REQUIRED TASK 1:
In the passage on chai tea, rewrite everything from "The increasing popularity" down to "it from scratch.", replacing "supermarkets" with "grocery stores".
REQUIRED TASK 2:
Decide whether each statement agrees with the passage on chai tea. Answer yes or no, and quote the deciding words. (a) The kit included cardamom pods. (b) Chai tea is the writer's favorite beverage above all others. (c) The package could make up to two gallons of chai tea.
REQUIRED TASK 3:
Write the next part of the passage on chai tea, picking up after its final sentence.

DOCUMENT TEXT:
· · ·
The increasing popularity of chai tea in Western culture has made the beverage readily available in most supermarkets. However, if one wants to dig deep into the roots of extracting the most benefits from chai, I would heartily recommend brewing it from scratch.

But where does one obtain the means to make it?

Obviously, this operation is a process, which takes not just some time, but also some resources. The solution is to find a source which can provide the materials to produce an adequate sample of delicious tea. The company I am referring to is none other than “Grow and Make.” This delightful resource provides DIY kits of ingredients, materials, and instructions for creating, not just a brilliant and delicious chai tea, but other edibles, crafts, and even gardening projects. 

I chose to experiment with chai tea, which is my beverage of choice — after coffee — for those cool, autumn days. My kit came complete with cinnamon sticks, peppercorns, cloves, ginger pieces, and cardamom pods. (Where would one find cardamom pods, anyway?) All ingredients arrived in a carefully packaged box, which included a mesh ball for your spices, cheesecloth for straining the tea leaves, and of course, the all-important recipe. The entire package could make up to a gallon of delicious chai tea.
· · ·
DATASET EXCERPT:
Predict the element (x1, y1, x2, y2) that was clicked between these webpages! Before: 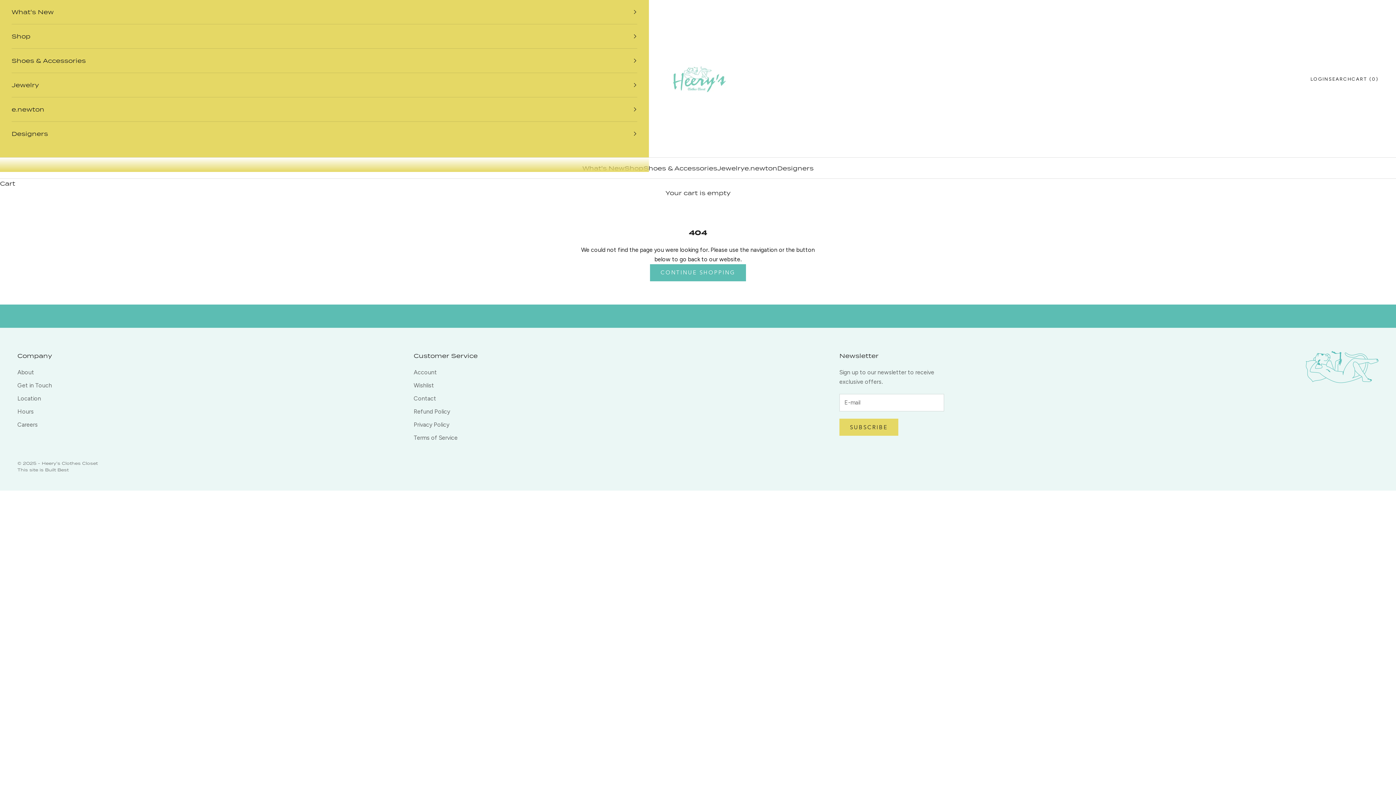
· · ·
EXERCISE ANSWER 1:
The increasing popularity of chai tea in Western culture has made the beverage readily available in most grocery stores. However, if one wants to dig deep into the roots of extracting the most benefits from chai, I would heartily recommend brewing it from scratch.

EXERCISE ANSWER 2:
(a) Yes: "My kit came complete with cinnamon sticks, peppercorns, cloves, ginger pieces, and cardamom pods."
(b) No: "my beverage of choice — after coffee"
(c) No: "The entire package could make up to a gallon of delicious chai tea."

EXERCISE ANSWER 3:
And the results? 

My mesh ball was a little on the small side. Undaunted, I stuffed in as much of the ingredients as I could and sprinkled a few extras into the water. I heated the water to a slow boil and simmered everything, keeping the pot covered to hold in the flavor. The results, to be sure, were nothing short of amazing. And the great thing was that I still had plenty of spices left for another batch of tea. I poured a ladel or so of hot tea while adding some honey and milk into a mug and sipped the piping freshness. 

This was my first experience with Grow and Make, but I can positively endorse their tea kit. I also anticipate ordering more kits, as our family continues to search for resources for indulging new experiences.